慶尚北道善山(現・亀尾市)出身。八人兄弟の長男として生まれた。安東農林学校、陸軍士官学校、漢陽大学校大学院政治外交科卒[4]。第二次世界大戦中は日本名の金本元一を名乗り、特別幹部候補生第1期(航空整備)出身の整備兵として日本陸軍に従軍。陸軍航空部隊の第1錬成飛行隊にて四式戦闘機「疾風」のハ45の教育を受けていた。

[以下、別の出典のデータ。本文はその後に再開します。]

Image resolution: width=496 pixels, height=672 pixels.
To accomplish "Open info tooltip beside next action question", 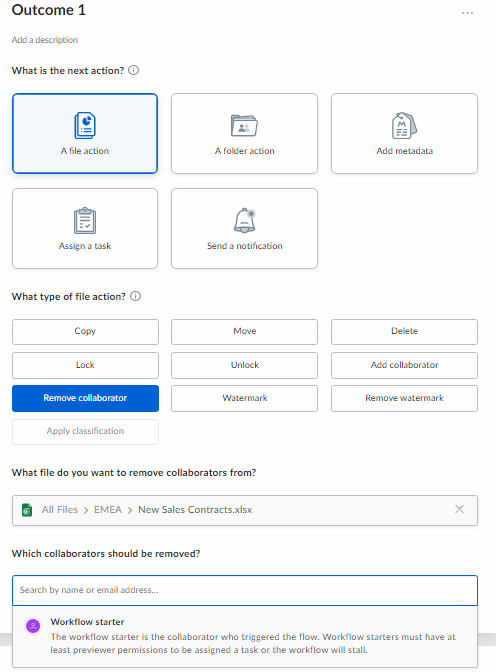I will coord(134,70).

朴正煕とは同郷で、国防警備隊士官学校では同期生であるが、9歳年下。1950年3月、少領(少佐)に昇進して第3師団第22連隊第2大隊長[5]。朝鮮戦争では浦項の戦いなどに参加している。第5師団参謀長、第36連隊長を経て、第3師団副師団長となる[5]。1957年8月、第1軍司令官宋堯讃中将に部隊状況を報告した際に、宋堯讃から「第1軍傘下にこのような無能将校がいるのか。24時間以内に包みを包んで軍を去れ」と侮辱的な叱責を受けて退役しようとするが、この報を聞いた李鍾賛に引き留められ陸軍大学学生監督官となる[6]。後に准将昇進と同時に陸軍大学副総長。この時の総長金桂元とは後々まで親しく付き合い、朴正煕暗殺の瞬間までともに居合わせることとなった。
1961年に5・16軍事クーデターが起きた時には国防部総務課長だったが、クーデターに加担しなかったために革命軍に連行され調査を受けた[5]。否定事実が無かったため釈放され、湖南肥料社長に任命される[5]。1963年9月、原隊復帰して第6師団長に任命[5]。1965年1月、少将に進級、第6管区司令官を経て、1968年に保安司令官に任命される[5]。1971年9月、第3軍団長。1973年、予備役編入。
朴正煕に縁故人事で引き立てられて立身出世し、1973年に中央情報部次長、同年の第9代総選挙で国会議員に当選[2]。1974年9月18日に建設部長官、1976年12月4日には中央情報部長となって大統領の腹心の一人となった。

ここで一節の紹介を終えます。